[Saved data entries]
=== Section Start ===
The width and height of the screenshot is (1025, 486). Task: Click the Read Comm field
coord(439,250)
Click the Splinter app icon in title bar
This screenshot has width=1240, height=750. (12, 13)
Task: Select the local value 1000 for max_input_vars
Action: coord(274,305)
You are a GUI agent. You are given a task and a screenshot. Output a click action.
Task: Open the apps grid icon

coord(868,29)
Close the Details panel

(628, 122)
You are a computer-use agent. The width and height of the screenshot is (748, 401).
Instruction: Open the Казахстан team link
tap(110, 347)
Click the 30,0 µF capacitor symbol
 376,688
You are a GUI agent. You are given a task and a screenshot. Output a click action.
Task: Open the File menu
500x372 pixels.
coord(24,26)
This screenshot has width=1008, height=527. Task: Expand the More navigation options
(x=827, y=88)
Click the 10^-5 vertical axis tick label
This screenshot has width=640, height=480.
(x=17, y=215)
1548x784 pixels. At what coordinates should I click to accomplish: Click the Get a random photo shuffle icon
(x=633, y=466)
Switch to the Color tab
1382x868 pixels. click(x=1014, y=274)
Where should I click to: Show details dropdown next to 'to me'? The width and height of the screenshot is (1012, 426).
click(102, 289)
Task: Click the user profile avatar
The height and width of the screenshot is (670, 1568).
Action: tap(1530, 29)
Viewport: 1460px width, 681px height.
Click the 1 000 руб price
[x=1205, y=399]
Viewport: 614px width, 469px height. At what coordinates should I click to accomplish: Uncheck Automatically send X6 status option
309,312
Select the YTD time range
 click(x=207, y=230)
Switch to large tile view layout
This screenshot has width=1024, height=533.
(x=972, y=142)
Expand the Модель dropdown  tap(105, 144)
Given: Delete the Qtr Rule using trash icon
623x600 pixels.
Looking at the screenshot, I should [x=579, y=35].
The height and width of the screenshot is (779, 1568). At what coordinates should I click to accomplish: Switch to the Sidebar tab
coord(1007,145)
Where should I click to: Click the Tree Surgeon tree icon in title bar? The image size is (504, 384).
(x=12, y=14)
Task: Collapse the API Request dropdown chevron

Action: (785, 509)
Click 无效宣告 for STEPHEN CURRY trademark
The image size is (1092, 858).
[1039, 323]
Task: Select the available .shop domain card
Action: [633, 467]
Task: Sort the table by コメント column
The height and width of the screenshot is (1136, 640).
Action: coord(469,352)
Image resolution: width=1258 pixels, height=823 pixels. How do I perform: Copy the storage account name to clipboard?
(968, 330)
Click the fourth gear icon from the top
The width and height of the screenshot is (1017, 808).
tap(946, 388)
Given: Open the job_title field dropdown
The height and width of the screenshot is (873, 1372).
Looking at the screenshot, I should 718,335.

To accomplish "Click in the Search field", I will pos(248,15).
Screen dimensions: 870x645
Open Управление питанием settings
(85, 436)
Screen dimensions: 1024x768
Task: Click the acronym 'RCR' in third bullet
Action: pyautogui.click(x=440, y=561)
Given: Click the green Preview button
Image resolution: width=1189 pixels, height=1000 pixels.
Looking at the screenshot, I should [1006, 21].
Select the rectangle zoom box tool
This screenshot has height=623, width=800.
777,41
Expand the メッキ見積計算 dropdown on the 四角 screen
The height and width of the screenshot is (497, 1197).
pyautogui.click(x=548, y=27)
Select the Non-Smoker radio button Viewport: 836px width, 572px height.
=== Section End ===
Beginning at the top of the records above, transcribe each line exactly up to and including the line that holds "Expand the Модель".

Result below
The width and height of the screenshot is (1025, 486). Task: Click the Read Comm field
coord(439,250)
Click the Splinter app icon in title bar
This screenshot has width=1240, height=750. (12, 13)
Task: Select the local value 1000 for max_input_vars
Action: coord(274,305)
You are a GUI agent. You are given a task and a screenshot. Output a click action.
Task: Open the apps grid icon

coord(868,29)
Close the Details panel

(628, 122)
You are a computer-use agent. The width and height of the screenshot is (748, 401).
Instruction: Open the Казахстан team link
tap(110, 347)
Click the 30,0 µF capacitor symbol
 376,688
You are a GUI agent. You are given a task and a screenshot. Output a click action.
Task: Open the File menu
500x372 pixels.
coord(24,26)
This screenshot has width=1008, height=527. Task: Expand the More navigation options
(x=827, y=88)
Click the 10^-5 vertical axis tick label
This screenshot has width=640, height=480.
(x=17, y=215)
1548x784 pixels. At what coordinates should I click to accomplish: Click the Get a random photo shuffle icon
(x=633, y=466)
Switch to the Color tab
1382x868 pixels. click(x=1014, y=274)
Where should I click to: Show details dropdown next to 'to me'? The width and height of the screenshot is (1012, 426).
click(102, 289)
Task: Click the user profile avatar
The height and width of the screenshot is (670, 1568).
Action: tap(1530, 29)
Viewport: 1460px width, 681px height.
Click the 1 000 руб price
[x=1205, y=399]
Viewport: 614px width, 469px height. At what coordinates should I click to accomplish: Uncheck Automatically send X6 status option
309,312
Select the YTD time range
 click(x=207, y=230)
Switch to large tile view layout
This screenshot has width=1024, height=533.
(x=972, y=142)
Expand the Модель dropdown  tap(105, 144)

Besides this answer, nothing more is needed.